- [Documento]
══════════

74.Il salesiano conserva integro l’affetto per i suoi familiari, specialmente per i genitori” e la comunità mantiene “relazioni cordiali con la famiglia di ogni confratello”31.

Durante la formazione iniziale si educhi ad un giusto equilibrio tra il rapporto con la propria famiglia e il senso di appartenenza alla comunità e alla Congregazione secondo i criteri della vita consacrata e lo stile salesiano32.






3.2 LA DIMENSIONE SPIRITUALE

75.La dimensione spirituale, intesa come cammino di vita in Cristo e nello Spirito, è il cuore che unifica e vivifica l’esperienza vocazionale salesiana, che è in primo luogo esperienza spirituale, teologale, e come tale costituisce l’elemento centrale della formazione, l’aspetto che la fonda e la motiva.

Essa completa la dimensione umana, contribuendo a costruire quello “splendido accordo di natura e di grazia”33 che ammiriamo in Don Bosco e che sta alla base del suo progetto di vita nel servizio dei giovani34. Motiva la dimensione intellettuale, che da essa viene sostenuta e fortificata. Dinamizza la dimensione educativo-pastorale, mettendo Dio e il suo Regno al centro del lavoro apostolico, finalizzando tutto a Lui.

La dimensione spirituale comprende gli atteggiamenti necessari per coltivare l’esperienza di Dio, ed è una modalità particolare di vivere la forza della fede, il dinamismo della speranza e l’ardore della carità. Essa sta al centro del progetto salesiano, lo identifica, ne fonda le motivazioni e ne costituisce la spinta apostolica.


76. Per vivere la missione salesiana non sono sufficienti le sole doti di umanità, la preparazione culturale e la professionalità, la creatività apostolica e la passione per i giovani; tutto questo è necessario, ma non basta per sostenere con motivazioni adeguate l’esperienza vocazionale35. Il salesiano ha anzitutto bisogno di una forte esperienza di Dio e dello Spirito, che della missione è l’elemento fondante e motivante.

Il salesiano è chiamato a congiungere vita nello Spirito e pedagogia, vivendo l’educazione come luogo di spiritualità e cammino di santità. Dalla qualità spirituale della vita dipende la sua fecondità apostolica, la sua generosità nell’amore per i giovani poveri e l’attrattiva vocazionale sulle nuove generazioni36.

══════════

- [Dati sulla posizione di parole ed elementi]
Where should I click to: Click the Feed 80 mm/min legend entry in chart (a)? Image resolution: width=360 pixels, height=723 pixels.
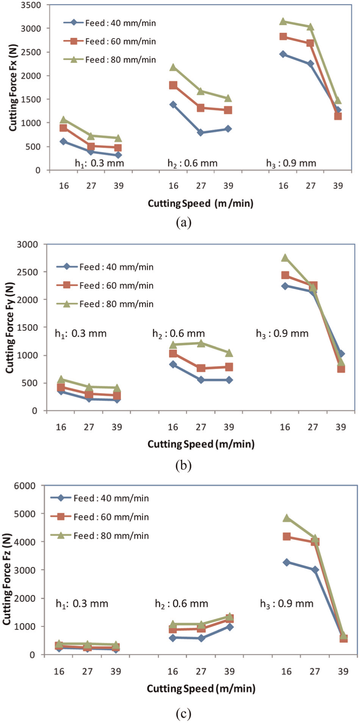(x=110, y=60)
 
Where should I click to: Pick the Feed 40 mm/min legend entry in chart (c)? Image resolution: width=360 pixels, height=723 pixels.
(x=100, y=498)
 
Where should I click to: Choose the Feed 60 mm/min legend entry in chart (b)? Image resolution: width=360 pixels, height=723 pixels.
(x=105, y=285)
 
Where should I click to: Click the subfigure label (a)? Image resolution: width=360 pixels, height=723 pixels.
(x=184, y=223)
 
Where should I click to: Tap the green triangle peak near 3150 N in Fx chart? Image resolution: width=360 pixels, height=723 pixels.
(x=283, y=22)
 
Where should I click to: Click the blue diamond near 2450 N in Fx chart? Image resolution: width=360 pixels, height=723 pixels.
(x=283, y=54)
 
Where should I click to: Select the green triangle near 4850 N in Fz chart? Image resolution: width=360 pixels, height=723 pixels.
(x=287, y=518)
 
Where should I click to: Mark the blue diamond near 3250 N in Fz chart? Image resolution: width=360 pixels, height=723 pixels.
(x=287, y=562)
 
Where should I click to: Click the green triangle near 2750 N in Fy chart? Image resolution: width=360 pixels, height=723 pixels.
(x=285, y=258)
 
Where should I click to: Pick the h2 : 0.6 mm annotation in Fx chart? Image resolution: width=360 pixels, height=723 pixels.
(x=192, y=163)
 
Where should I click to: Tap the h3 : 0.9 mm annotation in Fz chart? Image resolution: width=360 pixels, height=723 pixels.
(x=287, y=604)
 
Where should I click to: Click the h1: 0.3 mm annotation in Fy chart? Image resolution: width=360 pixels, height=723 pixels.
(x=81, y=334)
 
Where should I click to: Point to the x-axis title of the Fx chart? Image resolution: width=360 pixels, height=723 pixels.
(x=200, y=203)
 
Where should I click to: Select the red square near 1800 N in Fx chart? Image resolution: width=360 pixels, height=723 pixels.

══════════

- [Obiettivo] Ricopia il passo del testo sulla dimensione spirituale salesiana cominciando dalle parole "Il salesiano è" e fermandoti dopo "sulle nuove generazioni36.", con "arte educativa" al posto di "pedagogia". Le righe non hanno alcun legame con il testo.

- [Risposta]
Il salesiano è chiamato a congiungere vita nello Spirito e arte educativa, vivendo l’educazione come luogo di spiritualità e cammino di santità. Dalla qualità spirituale della vita dipende la sua fecondità apostolica, la sua generosità nell’amore per i giovani poveri e l’attrattiva vocazionale sulle nuove generazioni36.